Internal Azure Load Balancer: How to load balance dependent services on one backend pool

Today I would like to present a common issue. Let’s assume the following scenario:

  1. Customer has a on-premises load balanced application,
  2. This application consists of several modules,
  3. Every node of load balancing pool hosts a set of modules,
  4. Modules operate independently, as they do not rely on any one single host for other modules they may require but use the load balancer as an intermediary for any additional modules required
  5. Some modules uses services provided by the other modules
  6. TCP based communication is used. Modules use more than only the HTTPS protocol
  7. Customer wants to lift and shift their application’s infrastructure to Azure’s Cloud.
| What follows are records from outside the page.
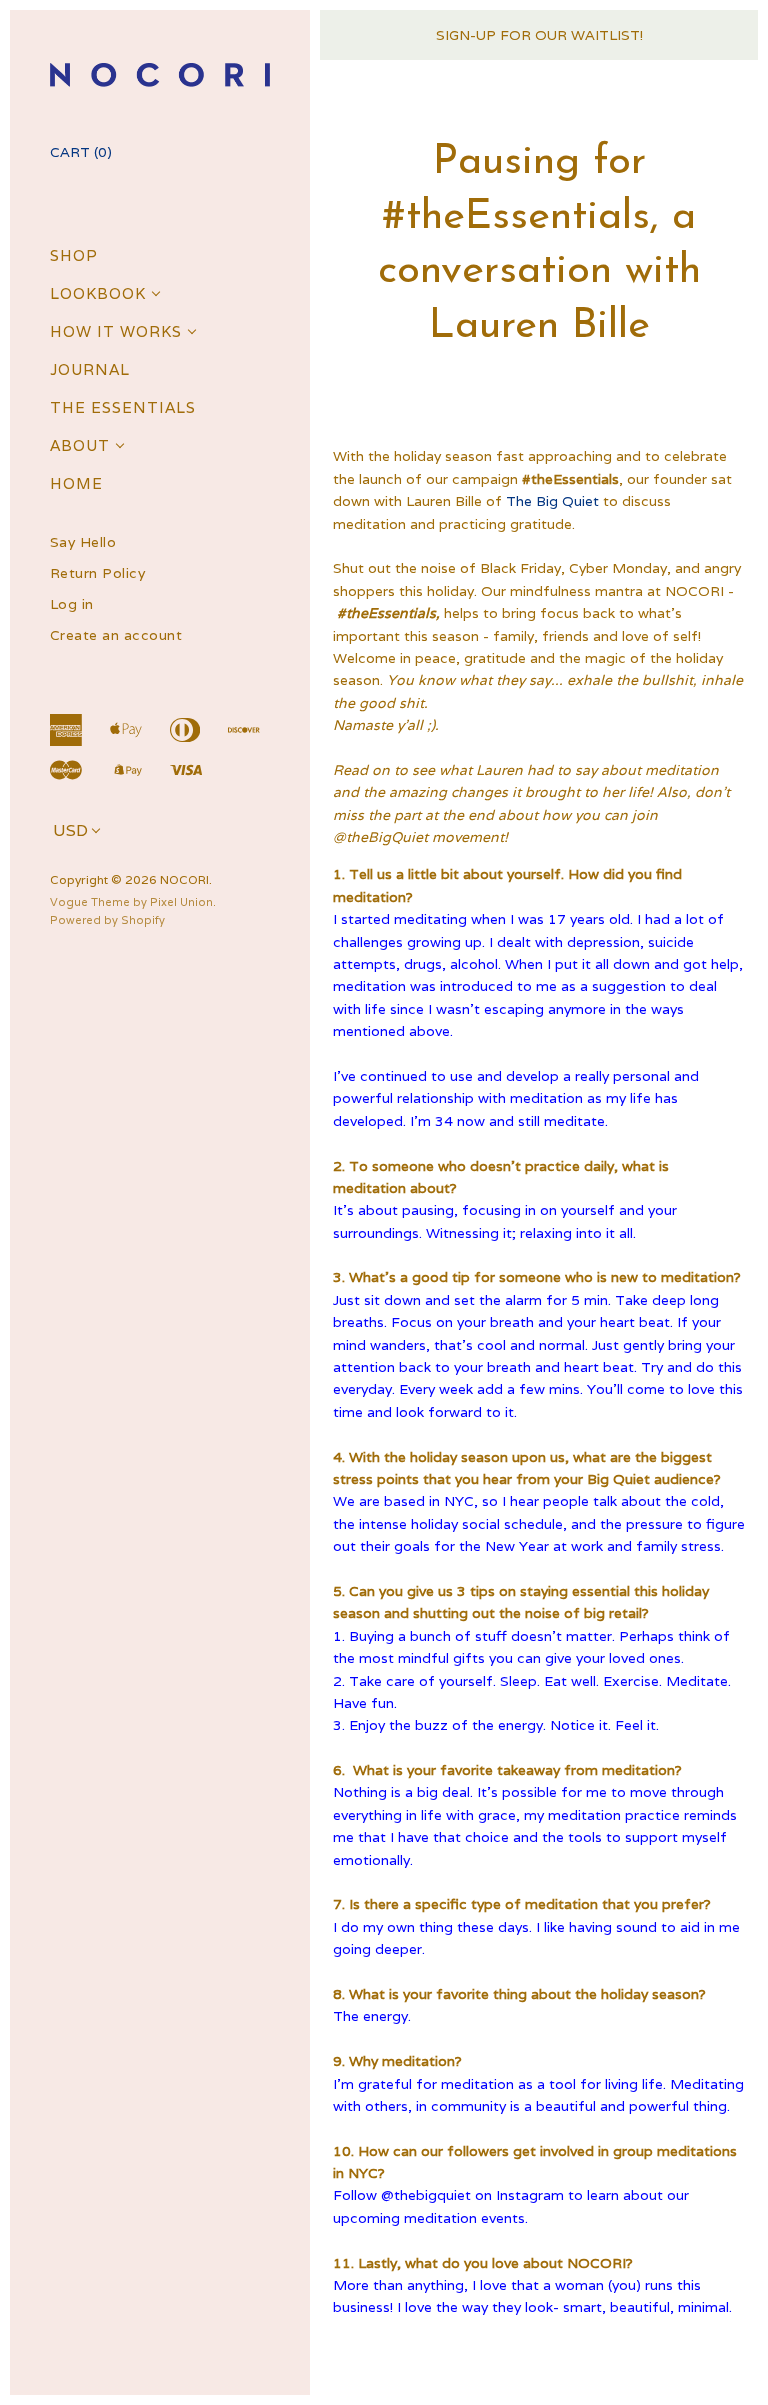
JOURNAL (90, 369)
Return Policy (98, 573)
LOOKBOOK (98, 293)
A good example of this scenario is outlined in the following KB by CyberArk: CyberArk KB article.
Microsoft describes this case in the following Azure Troubleshooting guide.

Microsoft makes reference of this issue by stating the following:

If an internal load balancer is configured inside a virtual network, and one of the participant backend VMs is trying to access the internal load balancer frontend, failures can occur when the flow is mapped to the originating VM. This scenario isn’t supported.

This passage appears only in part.